VIII.4 Graduação histológica

Os critérios para estabelecer os graus de diferenciação histológica dependem dos tipos histológicos. Quando os tumores são adenocarcinomas do tipo intestinal, podem ser adotados os critérios sugeridos para adenocarcinomas SOE proposto para tumores de cólon e reto pela OMS (2010). O grau nuclear e a arquitetura são levados em consideração nos outros adenocarcinomas. Os carcinomas escamocelulares são classificados segundo os critérios adotados em outros órgãos e tecidos (Broders, 1932). A gradução deve levar em consideração a área menos diferenciada da neoplasia

VIII.5 Extensão da infiltração do tumor

A extensão da neoplasia (o quanto invade a parede dos ductos biliares) é um fator prognóstico relevante. A diferença de recidiva entre tumores classificados como T1 e T2 é significativa. Considera-se extensão além do ducto biliar quando há infiltração do tecido adiposo adjacente. Tumores precoces são aqueles limitados à parede dos ductos e são frequentemente polipoides.

VIII.6 Margens cirúrgicas

O comprometimento de margem é um fator relevante em recidivas e na sobrevida geral. Com frequência, os tumores são multicêntricos e se associam a carcinomas in situ de grande extensão.

VIII.7 Infiltração perineural

Os dados sobre o significado prognóstico de invasão perineural são contraditórios. Há referência à relação prognóstica com invasão perineural extramural ou do plexo nervoso pancreático.

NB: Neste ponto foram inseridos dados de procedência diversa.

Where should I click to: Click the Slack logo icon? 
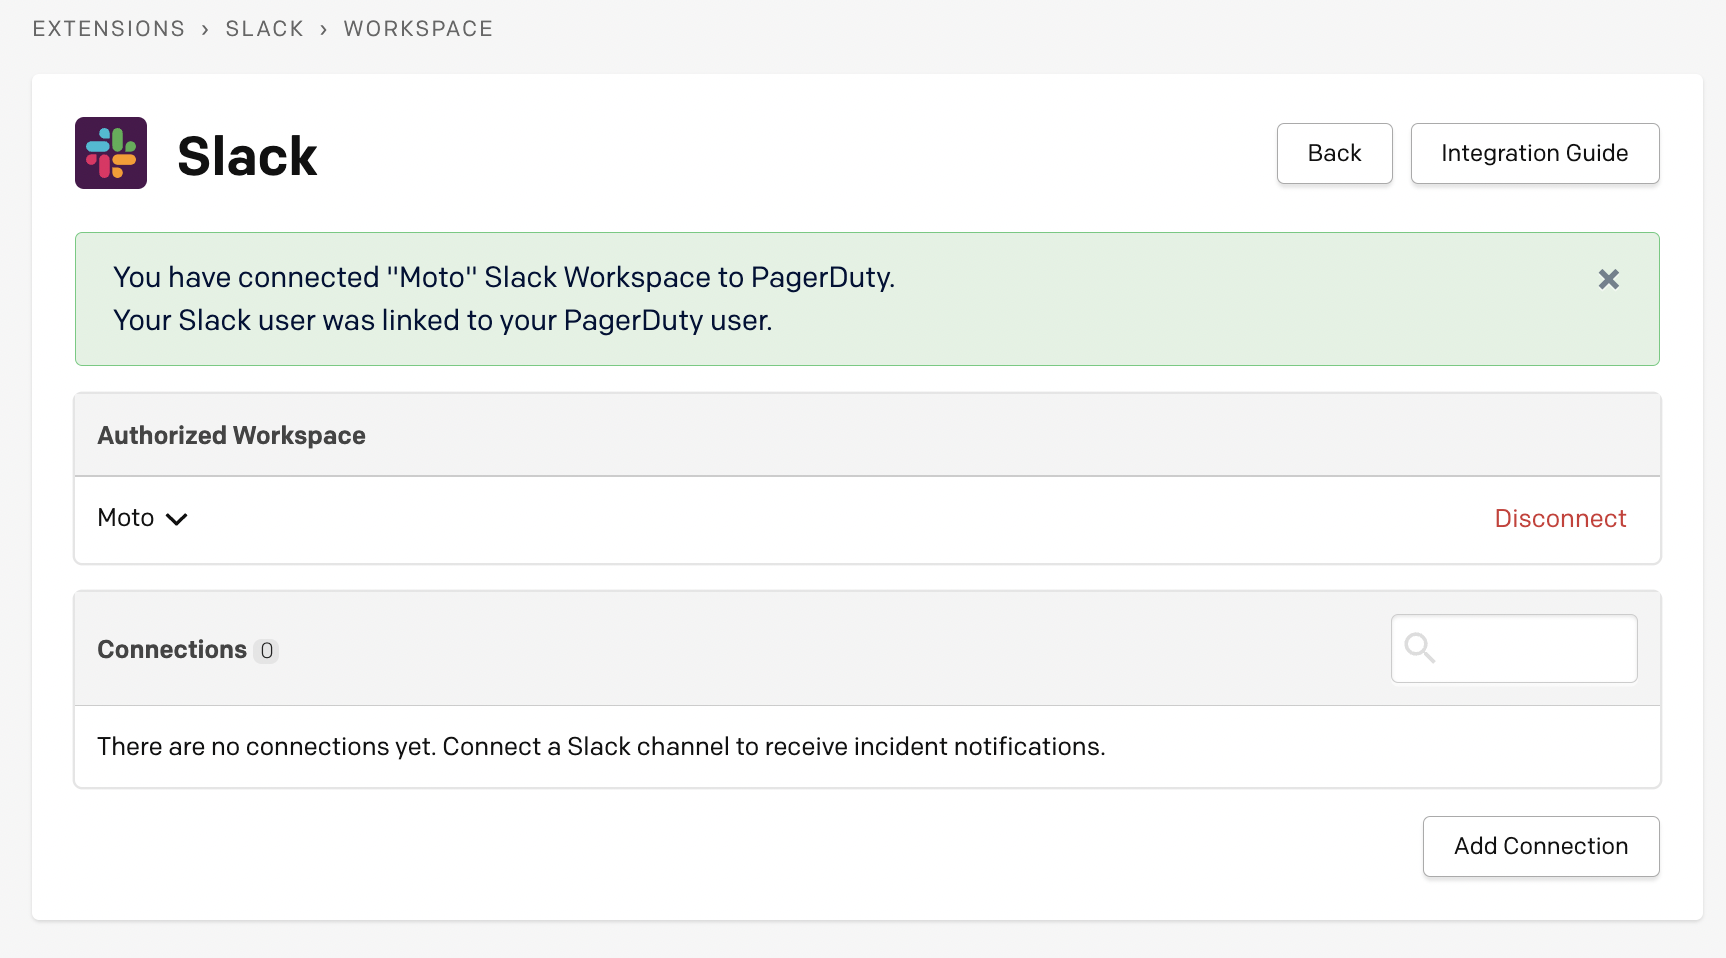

VIII.8 Comprometimento de linfonodos

Há diferenças significativas de sobrevida quando não há comprometimento de linfonodos, quando 1 a 3 linfonodos estão comprometidos ou quando 4 ou mais linfonodos têm metástases.

VIII.9 Imunofenótipo

Os adenocarcinomas de via biliar são classicamente positivos para citoqueratina 7, antígeno carcinoembrionário (CEA) e antígeno de membrana epitelial (EMA). Também é bem conhecida a positividade para citoqueratinas de alto peso molecular (p. ex., as marcadas pelo clone 34betaE12), como outros adenocarcinomas de padrão ductal, o que pode ser útil para diferenciação com metástases do trato digestivo ou ginecológico, por exemplo. Além disso, muitos dos colangiocarcinomas de vias biliares extra-hepáticas são positivos para MUC2 e para MUC5AC, em contraste com os intra-hepáticos e quase todos são positivos para MUC1.

VIII.10 Patologia molecular

O número de estudos publicados ainda é pequeno, mas as alterações moleculares mais frequentemente descritas em colangiocarcinomas extra-hepáticos são vistas nos genes KRAS, P53, CDKN2A/B, SMAD4 and STK1. As alterações que são mais comumente vistas nos tumores intra-hepáticos (IDH1, BAP1 e FGFR2) são raras nas neoplasias extra-hepáticas. Das alterações genéticas suscetíveis a terapias alvo-específicas, a mais frequente é a amplificação do HER-2 (3-8% na maior parte dos estudos), mas casos isolados com alterações no PIK3CA, MET, BRAF e NTRK também foram relatados. A frequência de casos com instabilidade de microssatélites é baixa, mas estudos preliminares com imunoterapia são suficientemente promissores para alguns oncologistas requisitarem a realização do teste. Em conclusão, ainda não há nenhuma recomendação formal para realização de testes moleculares em casos de rotina, mas os laboratórios são ocasionalmente solicitados para realização de exames específicos ou de painéis de genes em casos de neoplasia avançada, em que a abordagem terapêutica convencional já não tenha funcionado.